--- begin SUPPLIED PASSAGE ---

Very comprehensive discussion.

p39 correctly points out that post-election verifiability significantly reduces the burden on the system. If you can later prove your vote was cast correctly, it doesn't really matter if the system that correctly recorded your vote has some theoretical flaw.

Verifiability could also prevent or reveal traditional attacks or miscounting, like lost ballot boxes, hanging chads, misdelivered absentee ballots, or simple hand counting errors. It could have a separate benefit of drastically increasing trust in the system, preventing allegations of fraud by those who simply want to undermine faith in Democratic institutions (be they foreign governments or sore losers).

The author quickly dismisses verifiability as a practical goal though, despite its potential benefits, citing an old objection: verifiability enables vote selling.

Since verifiability could lead to significant benefits, it's worth asking two questions at this point: (1) might there be other ways to mitigate the risk of vote selling under verifiability, and (2) does verifiability really increase the risks of the status quo?

(1) Other Mitigations

Two possible mitigations immediately spring to mind, there are probably others.

First, we could just make vote buying or vote extortion a serious federal crime, where any whistleblower voter gets some portion of the fine, enough to outweigh whatever they were offered. The new incentive would make these attacks highly risky, as they'd have to involve an improbable number of close confederates you can rely on, but who won't vote the way you recommend without a bribe. This becomes basically impossible to scale.

As a second option, we could instead give voters a true receipt and a false receipt. Voters could privately confirm their vote was cast correctly, but the system would have deniability, the voter would be unable to prove it. Maybe the true receipt holds a secret shared with the election commission that can only be unsealed under credible allegations of outcome-altering irregularities.

(2) Unclear New Risks

The argument against verifiability is that it would suddenly allow proof of vote, and that creates the risks of extortion and selling.

Proof of vote is already trivial in the status quo though. Sure, there are prohibitions on voting booth selfies, but if you had entered into a vote buying cartel, you would easily be able to defeat these with a discreet photo behind the curtain.

Mail-in absentee ballots allow one to fill in a ballot while being directly observed by an attacker.

Despite these possibilities in the current system, there isn't significant evidence that vote buying is a widespread problem, so the risk may be wildly overstated anyway.

If it is not clear we're avoiding a new risk, and if verifiability could dramatically increase the trust in the system, I think it's worth a harder look than most voting security analysis gives it.

That said, this amount to a quibble about one page in a significant piece of research, which is still an admirable summary of the issues in secure voting theory and design.

--- end SUPPLIED PASSAGE ---

According to the comment on voting verifiability, what old objection does the author cite when dismissing verifiability as a practical goal?

--- begin SUPPLIED DATA ---

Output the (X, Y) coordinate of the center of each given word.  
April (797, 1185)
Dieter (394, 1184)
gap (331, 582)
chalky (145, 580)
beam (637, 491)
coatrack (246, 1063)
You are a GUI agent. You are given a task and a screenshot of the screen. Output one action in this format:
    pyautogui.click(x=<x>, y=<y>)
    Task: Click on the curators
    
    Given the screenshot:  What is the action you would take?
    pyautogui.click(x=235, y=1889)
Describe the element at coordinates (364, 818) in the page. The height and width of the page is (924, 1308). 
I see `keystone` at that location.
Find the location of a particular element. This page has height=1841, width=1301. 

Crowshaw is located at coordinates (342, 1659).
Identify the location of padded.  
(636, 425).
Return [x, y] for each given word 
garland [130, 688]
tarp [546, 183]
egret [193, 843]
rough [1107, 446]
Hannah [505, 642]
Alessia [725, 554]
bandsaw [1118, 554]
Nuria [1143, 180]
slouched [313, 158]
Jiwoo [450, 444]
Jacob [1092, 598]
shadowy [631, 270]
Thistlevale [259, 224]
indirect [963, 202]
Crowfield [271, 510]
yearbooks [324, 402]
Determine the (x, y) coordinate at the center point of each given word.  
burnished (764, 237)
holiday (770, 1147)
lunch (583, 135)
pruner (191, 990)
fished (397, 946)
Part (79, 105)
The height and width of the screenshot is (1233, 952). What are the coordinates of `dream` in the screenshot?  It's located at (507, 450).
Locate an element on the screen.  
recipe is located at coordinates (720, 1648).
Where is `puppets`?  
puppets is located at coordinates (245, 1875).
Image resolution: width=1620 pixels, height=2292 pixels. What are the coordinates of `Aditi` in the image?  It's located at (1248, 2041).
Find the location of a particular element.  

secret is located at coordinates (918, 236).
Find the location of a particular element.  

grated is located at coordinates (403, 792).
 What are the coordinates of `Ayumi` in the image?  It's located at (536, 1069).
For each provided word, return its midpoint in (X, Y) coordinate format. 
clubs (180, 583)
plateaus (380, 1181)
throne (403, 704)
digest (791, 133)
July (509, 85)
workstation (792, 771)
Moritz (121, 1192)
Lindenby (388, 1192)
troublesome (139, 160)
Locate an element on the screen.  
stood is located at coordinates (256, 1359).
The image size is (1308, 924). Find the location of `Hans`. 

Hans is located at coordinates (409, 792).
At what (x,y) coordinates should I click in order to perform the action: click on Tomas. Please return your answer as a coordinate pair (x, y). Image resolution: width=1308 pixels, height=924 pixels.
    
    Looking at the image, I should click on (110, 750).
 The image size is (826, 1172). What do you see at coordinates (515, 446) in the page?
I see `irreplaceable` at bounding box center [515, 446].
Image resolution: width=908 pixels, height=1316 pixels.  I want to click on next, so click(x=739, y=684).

--- end SUPPLIED DATA ---

- FINAL ANSWER: Verifiability enables vote selling.